Tuesday, December 2, 2008

Left Behind

Saucyman – I think I am sick of Thanksgiving food. Any ideas? Don't say hotdish, don't say hotdish, don't say hotdish...

The freezer.

I am guilty about not following my own advice. Rather than freezing the excess for a time when I crave it again, I am just plowing through the leftovers. Between work providing a traditional Thanksgiving meal on Friday and 2 people foisting - a good foisting though - leftovers on me, I have had 8 meals involving turkey & 2 of the 3: pie, potatoes, stuffing, green beans, Brussels Sprouts or cranberries since Thrusday. There has been a little variation - a delicious potpie, a few sandwiches but mostly it has been straight up microwaved. Tonight I am adding okra, shrimp and rice to turkey for a gumbo. Despite the presence of turkey, I am very excited about tonight’s dinner. Very. Excited.

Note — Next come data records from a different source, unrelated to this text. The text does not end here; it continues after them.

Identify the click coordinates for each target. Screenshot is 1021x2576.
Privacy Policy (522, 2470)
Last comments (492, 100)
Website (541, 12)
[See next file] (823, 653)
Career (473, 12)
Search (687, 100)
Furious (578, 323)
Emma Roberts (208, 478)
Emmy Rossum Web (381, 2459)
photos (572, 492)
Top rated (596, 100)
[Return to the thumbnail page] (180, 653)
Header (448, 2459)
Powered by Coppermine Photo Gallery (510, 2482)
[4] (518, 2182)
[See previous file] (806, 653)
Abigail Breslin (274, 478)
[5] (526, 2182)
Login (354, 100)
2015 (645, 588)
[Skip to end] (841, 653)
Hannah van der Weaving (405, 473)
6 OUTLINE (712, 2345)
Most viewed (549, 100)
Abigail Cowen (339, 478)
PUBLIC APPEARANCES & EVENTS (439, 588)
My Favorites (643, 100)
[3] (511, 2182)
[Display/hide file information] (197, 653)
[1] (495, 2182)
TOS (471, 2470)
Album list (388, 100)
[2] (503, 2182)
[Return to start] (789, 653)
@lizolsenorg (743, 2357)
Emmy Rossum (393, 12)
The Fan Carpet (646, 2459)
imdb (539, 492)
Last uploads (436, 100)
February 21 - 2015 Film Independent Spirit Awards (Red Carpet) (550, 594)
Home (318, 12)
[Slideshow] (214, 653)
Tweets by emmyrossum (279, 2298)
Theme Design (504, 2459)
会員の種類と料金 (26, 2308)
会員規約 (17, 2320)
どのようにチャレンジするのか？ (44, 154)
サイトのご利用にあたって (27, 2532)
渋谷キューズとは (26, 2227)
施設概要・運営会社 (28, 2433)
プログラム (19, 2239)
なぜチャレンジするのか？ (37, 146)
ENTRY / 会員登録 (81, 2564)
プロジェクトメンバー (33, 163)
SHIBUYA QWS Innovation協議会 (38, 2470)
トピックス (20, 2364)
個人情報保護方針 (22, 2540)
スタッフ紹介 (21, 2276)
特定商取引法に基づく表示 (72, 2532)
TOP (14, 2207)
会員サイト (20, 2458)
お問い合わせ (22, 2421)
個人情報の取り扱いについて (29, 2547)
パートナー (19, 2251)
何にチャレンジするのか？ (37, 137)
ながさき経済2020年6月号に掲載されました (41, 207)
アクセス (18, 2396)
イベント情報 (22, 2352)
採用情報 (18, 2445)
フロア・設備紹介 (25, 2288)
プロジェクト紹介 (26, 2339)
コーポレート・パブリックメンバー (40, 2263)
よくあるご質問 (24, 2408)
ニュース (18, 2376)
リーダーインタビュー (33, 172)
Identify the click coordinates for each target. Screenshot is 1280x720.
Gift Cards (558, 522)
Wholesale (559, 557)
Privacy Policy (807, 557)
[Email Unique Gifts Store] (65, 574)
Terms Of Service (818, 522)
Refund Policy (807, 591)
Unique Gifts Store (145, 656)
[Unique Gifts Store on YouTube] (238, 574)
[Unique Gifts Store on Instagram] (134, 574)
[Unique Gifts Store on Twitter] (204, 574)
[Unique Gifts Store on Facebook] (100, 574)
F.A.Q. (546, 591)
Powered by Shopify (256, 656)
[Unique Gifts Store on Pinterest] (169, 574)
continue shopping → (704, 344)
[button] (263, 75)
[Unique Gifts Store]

This violates USDA recommendations for not using turkey more than 3 to 4 for days after it has been cooked. That is extremely cautious, I find 6 to 7 days is a good time frame for properly cooked and stored food, especially when it is going to be reheated.

Stuffing though, I am going to agree with the USDA and say after 2 days of storage, it needs to go. Gravy too gets iffy before a week is up. The shorter window for these two has more to do with how thoroughly they were cooked and how quickly they were stored, rather than some intrinsic fault. Pie is generally the first thing to go, so you don't have to worry about it lasting more than a week. Wild rice should be frozen after 5 days. Potatoes can make it for a week – also easily frozen, though the consistency is never quite right after thawing. Veg are pretty much useless after 5 days or after they have been reheated once.

Despite government advisories to the contrary, there is still time to use the meat and bones from the turkey. Slice the meat from the bones, place in your favorite storage container and freeze – it will keep 3 months. The bones can be easily turned into stock: Place in a stockpot with an onion, 2 carrots and a couple ribs of celery, bay leaf and thyme. Cover with water and simmer for 90 minutes to 2 hours. Strain and freeze. Turkey stock is a little more pronounced than chicken stock and a cook might want to avoid using it in risotto, polenta or any recipe that calls for chicken stock. While turkey stock isn’t so good in delicate dishes, it does make for good soup. Two quarts of stock, ¾ cup of wild rice, carrots and celery – maybe a few mushrooms added to a handful of the leftover turkey makes for a nice December - baby it is cold outside meal.

Everyone gets so excited about turkey dinner leading up to Thanksgiving Dinner, wondering out loud why they don’t have it more than once a year. Then 5 days of leftovers coupled with unique interpretations like tetrazzini, ala king, curry - people are so sick of turkey and its variations, it takes 11 months to forget. BTW–none of the above have to be bad things, all I’m saying is how often do you tetrazzini, ala king or curry something at home? If you want to use leftovers, they shouldn’t carry the stamp of out of the ordinary/utility, especially when you are a little tired of the ingredient going into the meal. Leftovers should be used in ordinary meals. Around the Saucyhouse that means enchiladas, soup/stew and tonight’s gumbo, which I think I mentioned, I am very excited about.